Mycocrete can be used to create soundproofing that is both effective and sustainable. This could help to reduce noise pollution and improve the quality of life in developed areas of society.

  • Bioremediation

Mycocrete can be used to create bioremediation products that can help to clean up contaminated soil and water. This could help to improve the environment and protect human health.

As research into mycocrete continues, it is likely that this material will become more widely used in the years to come.

5 Significant Perks of Using Mycocrete 

  • Reduced environmental impact

Mycocrete is made from agricultural waste products, which means that it does not require the use of cement, which is a major source of CO2 emissions.

  • Lightweight

Mycocrete is lightweight, which makes it easier to transport and use.

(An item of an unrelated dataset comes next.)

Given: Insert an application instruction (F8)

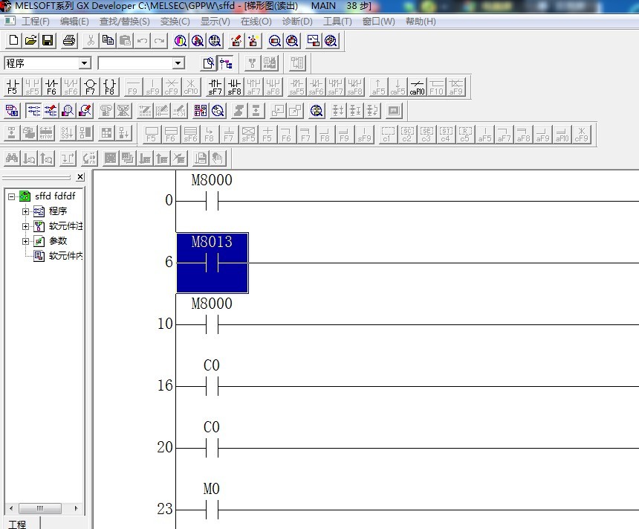Looking at the screenshot, I should [x=109, y=87].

This can also help to reduce the environmental impact of construction, as it requires less energy to transport the material.

  • Strong

Mycocrete is strong, which means that it can be used to create durable and long-lasting structures.

  • Biodegradable

Mycocrete is biodegradable, meaning it can be returned to the earth at the end of its life. This helps to reduce the amount of waste that goes to landfills.

  • Self-healing

Mycocrete is self-healing, which means that it can repair small cracks on its own. This helps to extend the lifespan of structures and reduce the need for repairs.

  • Self-heating

Mycocrete can also self-heat, which could be used to warm buildings in cold climates. This could help to reduce the need for fossil fuels for heating.

How is Mycocrete made?

Mycocrete is made from the mycelium of fungi, which is the thread-like network that forms the body of the fungus. spores of fungi are mixed with agricultural waste products, such as straw, corn stalks, or wood chips. 

This mixture is then packed into a mold and placed in a dark, humid, and warm environment. The mycelium grows and binds the substrate together, creating a solid material. The process takes about two weeks to complete.

Once the mycocrete has reached the desired strength, it is dried out. It is lightweight, strong, and fire-resistant. Adding to one of the many advantages, it is also biodegradable.

All In All

The emergence of mycocrete as an innovative building material signifies a positive shift towards eco-friendly construction. With its lightweight nature, versatility, and self-healing properties, mycocrete offers exciting possibilities for green building practices. 

As further research unfolds, mycocrete has the power to make a big impact on the construction industry, promoting a more sustainable future.